Does the New Mazza Thesis apparently say that Francis is an Antipope not just because of Benedict's Substantial Error Resignation, but because he couldn't Resign in the first place due to the Teachings of Pope Innocent III?
And this brings us to the most important teachings of the man many consider the most important pope of the High Middle Ages, Innocent III. In a sermon on the anniversary of his election to the papacy, Innocent taught:
The sacrament between the Roman pontiff and the Roman church perseveres so firm and unshakable that they cannot be separated from one another ever, except by death. The Apostle says that after her husband dies, a wife “is released from the rule of her husband.” A husband joined to his wife, does not seek a release, does not leave her, and cannot be dismissed, for “it is according to his Lord that he either stands or falls—and it is the Lord who judges.’ (emphasis mine)
It could not be clearer. Innocent teaches that the papacy is a “sacrament,” a spiritual marriage: “until death do us part.” A pope (husband) is not allowed to resign (“seek a release”), he “does not leave her,” his bride, the Church: “It is the Lord who judges.”
My discovery of this teaching was somewhat “distressing” to this author since a century later Pope Boniface VIII completely contradicted Innocent III, asserting that popes may resign. Though in his case the conclusion was self-serving, for as we shall see, he himself would otherwise be an antipope.

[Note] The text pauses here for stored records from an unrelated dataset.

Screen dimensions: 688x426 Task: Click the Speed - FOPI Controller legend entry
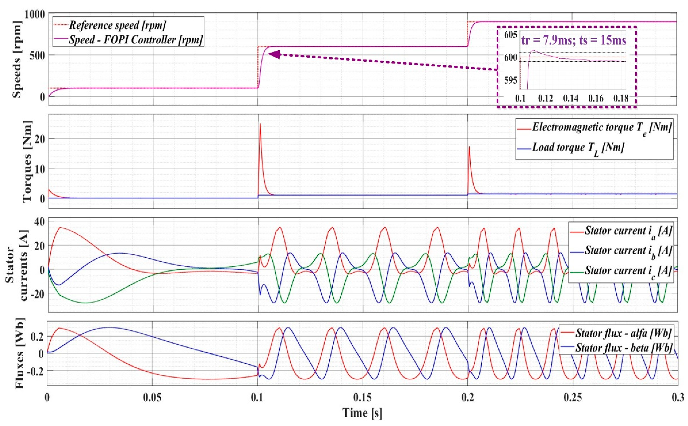coord(135,40)
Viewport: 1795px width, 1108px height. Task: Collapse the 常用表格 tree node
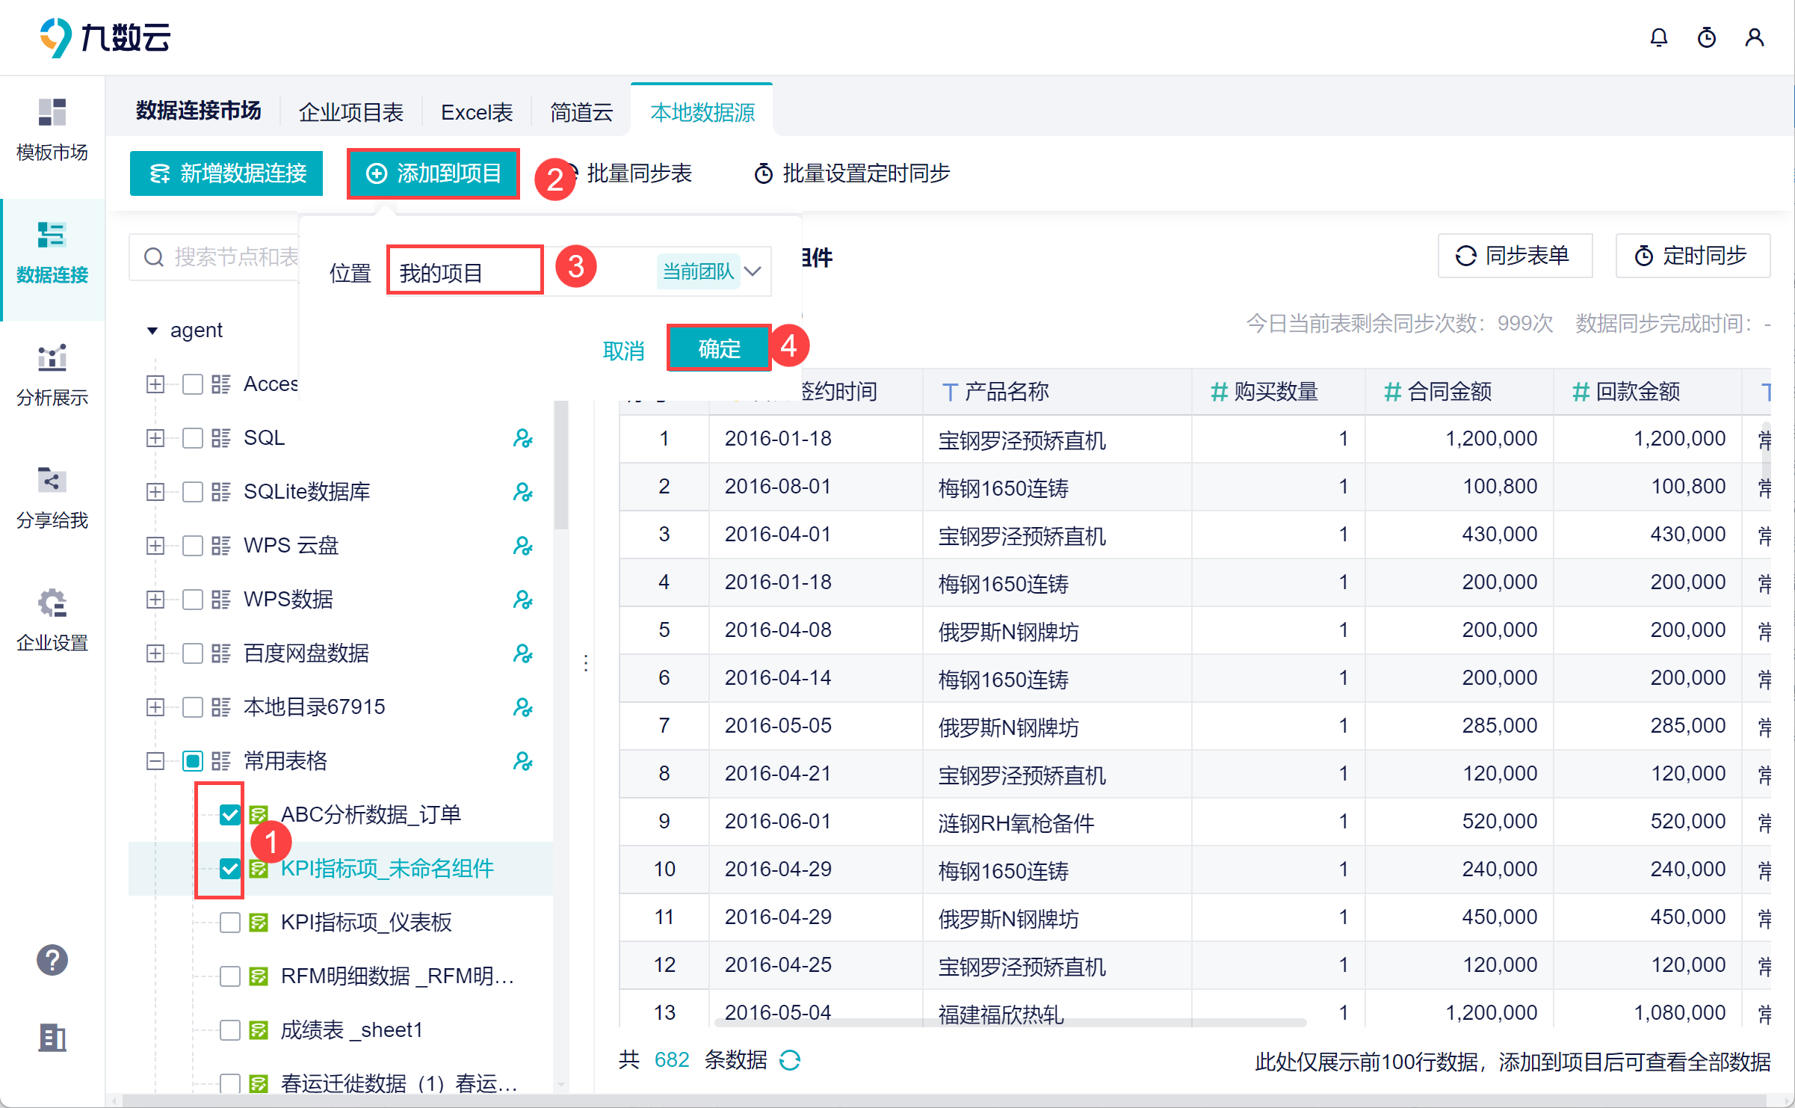click(x=155, y=761)
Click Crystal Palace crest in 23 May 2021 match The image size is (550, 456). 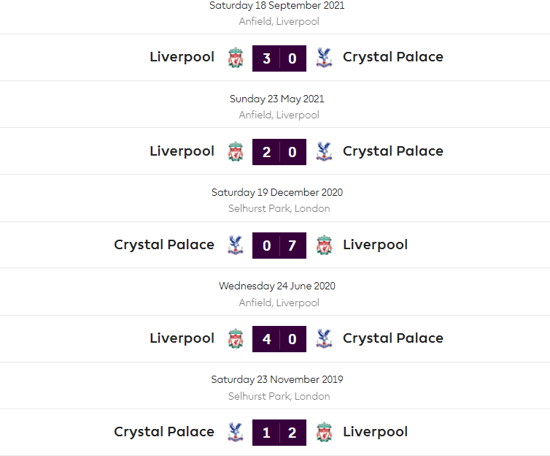tap(324, 151)
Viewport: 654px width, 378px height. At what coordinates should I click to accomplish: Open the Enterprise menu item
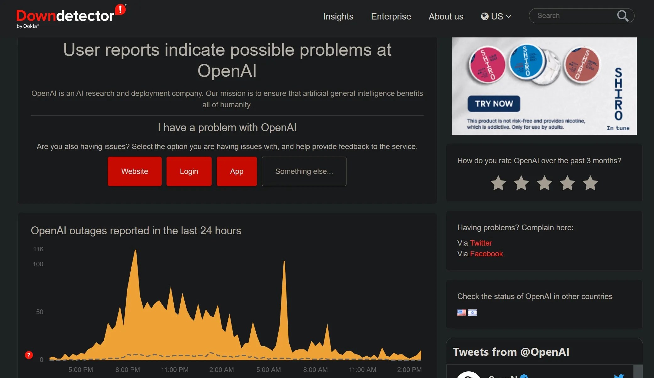coord(391,16)
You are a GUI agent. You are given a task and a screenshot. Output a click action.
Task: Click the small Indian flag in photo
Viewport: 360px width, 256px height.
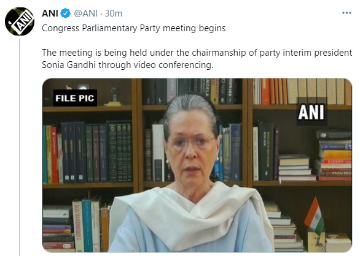pyautogui.click(x=314, y=216)
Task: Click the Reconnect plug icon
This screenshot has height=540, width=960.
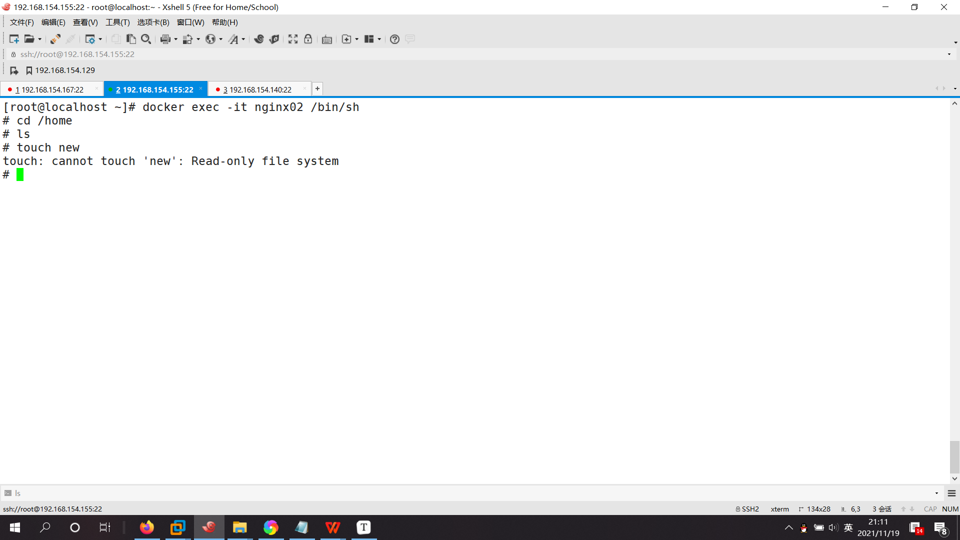Action: tap(55, 39)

The question, of course, is who should we believe? The recent remarks of Bishop Athanasius Schneider take on increased significance:
Traditional and constant doctrinal statements of the Magisterium during a centuries-old period have precedence and constitute a criterion of verification regarding the exactness of posterior magisterial statements. New statements of the Magisterium must, in principle, be more exact and clearer, but should never be ambiguous and apparently contrast with previous magisterial statements. (emphasis mine) - The Catholic Monitor [https://www.thecatholicmonitor.com/2022/10/pope-boniface-viii-completely.html]
It appears that Church history professor Dr. Edmund Mazza told LifeSite News in the "What happens if a pope is a heretic?" YouTube video that his research shows that it is possible that Pope Benedict XVI may still be pope because the great medieval Pope Innocent III taught that popes can't resign.
Innocent's traditional "doctrinal statement... of Magisterium" had greater weight than Pope Boniface VIII's new fangled teaching which was never taught before that time which claimed Pope Celestine V could validly resign from the papacy. If this is true then Boniface was an antipope until Celetine died; upon the death of Celestine then he became pope. If I follow the new Mazza thesis correctly then Francis may be an antipope not just because of the substantial error in Benedict's resignation, but also because Benedict couldn't resign in the first place because of the teachings of Innocent III.